Defendants are principal and surety on a bond given to the State of New York pursuant to chapter 478 of the Laws of 1934. The said bond, in the penal sum of $1,000, was conditioned upon the principal not suffering any violation under a permit issued to it for a liquor license. Special Term granted summary judgment against both defendants.
We are in accord that as regards the principal summary judgment should have been denied and that defendant’s motion for summary judgment on the ground that the action is barred by limitation of time should have been granted. The bond contained a provision that any action for the penal sum shall be commenced within 16 months after the expiration of the license period. It is conceded that this action was begun considerably more than 16 months after the expiration of the license. This defendant properly raised the issue in its answer. The People seek to avoid the effect of the defense on the basis of the following facts: The license expired February 28, 1959. On October 26, 1959, the license was cancelled as a result of a determination that an offense had been committed in January, 1958. This action was begun on October 5, 1960. It is plaintiff’s contention that the period of limitations begins to run not from the date of expiration of the license but from the date of adjudication that an offense was committed.
This argument rests on the contention that a proceeding to cancel a license is not barred by the fact that the license has already expired. There is no authority to support this contention. It is true that the expiration of the license period will not bar a proceeding begun during that license period (Matter of Farley [Spier Certificate], 161 App. Div. 205; Matter of D’Amato v. Krulewitch, 23 Misc 2d 473). Whether such a proceeding may be entertained if initiated after the license has by *3its terms expired need not be determined in this case, and consequently we do not reach it. This is because the plain language of the bond fixes the starting point for the limitation of the bond as the date of expiration of the license. To hold otherwise would be to fix a period of limitations utterly at variance with the bond—namely, 16 months after whatever date the authority decided to adjudicate a complaint on an alleged offense. Such an extension, practically without limit, would make the provision for limitation virtually nugatory. The contention that the license period extended to the date of adjudication is untenable.
As regards the surety, the situation is different. This defendant advisedly refused to plead limitations and does not now seek immunity from this source. It does advance several reasons why it claims the judgment to be improper, none of which reasons do we find to be valid. While not argued by the parties, we are confronted with the proposition that a surety cannot be held responsible when its principal is exonerated. This is ordinarily true but does not apply where the grounds upon which the principal is released are personal to it and do not affect its inchoate liability on the bond (see Putnam v. Schuyler, 4 Hun 166; McLaughlin v. McGovern, 34 Barb. 208; Simpson, Suretyship, p. 273 et seq.; Restatement, Security, § 125 [1941]). While the defense here is not, strictly speaking, personal, the situation is very closely analogous and the same rule would apply. Moreover, this defendant has also failed to raise the question whether the action to cancel the license was maintainable after expiration. So in this connection also the question is not before us.

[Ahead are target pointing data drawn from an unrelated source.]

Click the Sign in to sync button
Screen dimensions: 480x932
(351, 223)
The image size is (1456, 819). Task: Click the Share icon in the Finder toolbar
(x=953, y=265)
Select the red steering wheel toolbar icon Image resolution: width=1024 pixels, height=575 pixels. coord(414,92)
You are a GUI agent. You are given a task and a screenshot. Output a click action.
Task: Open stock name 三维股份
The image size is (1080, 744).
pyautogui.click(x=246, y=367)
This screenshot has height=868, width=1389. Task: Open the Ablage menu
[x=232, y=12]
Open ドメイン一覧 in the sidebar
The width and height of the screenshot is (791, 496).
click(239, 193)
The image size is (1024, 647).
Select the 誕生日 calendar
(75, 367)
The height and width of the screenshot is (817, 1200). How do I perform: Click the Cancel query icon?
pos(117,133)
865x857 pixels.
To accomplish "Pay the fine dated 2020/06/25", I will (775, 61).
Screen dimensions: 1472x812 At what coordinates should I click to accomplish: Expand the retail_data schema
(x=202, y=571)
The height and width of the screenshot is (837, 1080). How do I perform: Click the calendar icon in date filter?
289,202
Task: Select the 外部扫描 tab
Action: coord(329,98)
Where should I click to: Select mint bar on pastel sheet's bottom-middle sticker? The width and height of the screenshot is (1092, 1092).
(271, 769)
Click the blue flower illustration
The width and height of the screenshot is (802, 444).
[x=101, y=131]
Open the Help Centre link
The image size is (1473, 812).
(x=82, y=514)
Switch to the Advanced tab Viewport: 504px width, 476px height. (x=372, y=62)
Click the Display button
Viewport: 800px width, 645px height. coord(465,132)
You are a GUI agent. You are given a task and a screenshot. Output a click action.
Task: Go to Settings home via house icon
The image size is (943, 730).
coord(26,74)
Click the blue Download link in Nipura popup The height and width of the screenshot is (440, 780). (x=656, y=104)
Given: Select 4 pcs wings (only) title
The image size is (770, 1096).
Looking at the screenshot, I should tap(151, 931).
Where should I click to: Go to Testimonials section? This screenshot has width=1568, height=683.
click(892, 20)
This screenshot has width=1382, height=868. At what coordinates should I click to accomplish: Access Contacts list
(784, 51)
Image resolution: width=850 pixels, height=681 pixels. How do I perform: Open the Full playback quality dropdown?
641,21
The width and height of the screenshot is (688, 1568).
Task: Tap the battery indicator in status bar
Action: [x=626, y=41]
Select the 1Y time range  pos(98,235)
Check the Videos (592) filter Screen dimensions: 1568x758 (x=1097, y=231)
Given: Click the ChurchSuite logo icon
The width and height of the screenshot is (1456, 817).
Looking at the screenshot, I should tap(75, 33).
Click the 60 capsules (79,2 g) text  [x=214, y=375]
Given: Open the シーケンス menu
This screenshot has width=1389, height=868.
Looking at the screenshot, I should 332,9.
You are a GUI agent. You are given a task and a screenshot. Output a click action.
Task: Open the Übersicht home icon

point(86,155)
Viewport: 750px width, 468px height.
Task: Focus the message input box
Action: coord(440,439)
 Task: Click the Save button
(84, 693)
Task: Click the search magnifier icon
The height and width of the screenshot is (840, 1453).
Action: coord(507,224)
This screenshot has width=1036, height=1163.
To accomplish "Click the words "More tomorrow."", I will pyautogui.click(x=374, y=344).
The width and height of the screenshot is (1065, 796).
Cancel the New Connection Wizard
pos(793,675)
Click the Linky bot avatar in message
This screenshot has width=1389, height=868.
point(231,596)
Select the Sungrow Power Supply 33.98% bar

The ground advanced is that the offense for which the penalty was imposed did not take place on the bonded premises. Here the license was granted to the principal, a corporation, and its address is stated to be 1015 Nostrand Avenue, Brooklyn. The offense was that Louis Cohen, an officer of the licensee, obtained another license for premises on Tompkins Avenue, which license he did not intend to use personally but intended to give to someone else to act under. Defendant does not dispute that this was an offense and that the license issued to the corporate defendant was properly revokable on account of it. Its sole contention is that this was not an offense committed at Nostrand Avenue and that its liability is solely for acts committed at this address. The bond itself says nothing about any address except that it gives Nostrand Avenue as the address of the corporation. It refers to any act of the principal without limitation as to the place committed. In that respect the bond differs from that involved in a case relied on (Clement v. Smith, 128 App. Div. *4859, affd. 197 N. Y. 531) which bond referred to violations on the licensed premises. Nor can this appellant derive any consolation from the general tenor of the bond. The bond states that it is given in accord with the Alcoholic Beverage Control Law and it would therefore be expected that the close regulatory provisions as to the persons to whom licenses would be issued and the careful regard to questions of ownership and operation would be subjects of its coverage.
The order of June 27, 1961, granting summary judgment against defendant Standard Accident Insurance Co. should be affirmed with costs, and the order of June 29, 1961, granting summary judgment against defendant Blaine & Heyward Bar and Restaurant, Inc. should be reversed on the law and the facts, and the cross motion of said defendant granted, with costs.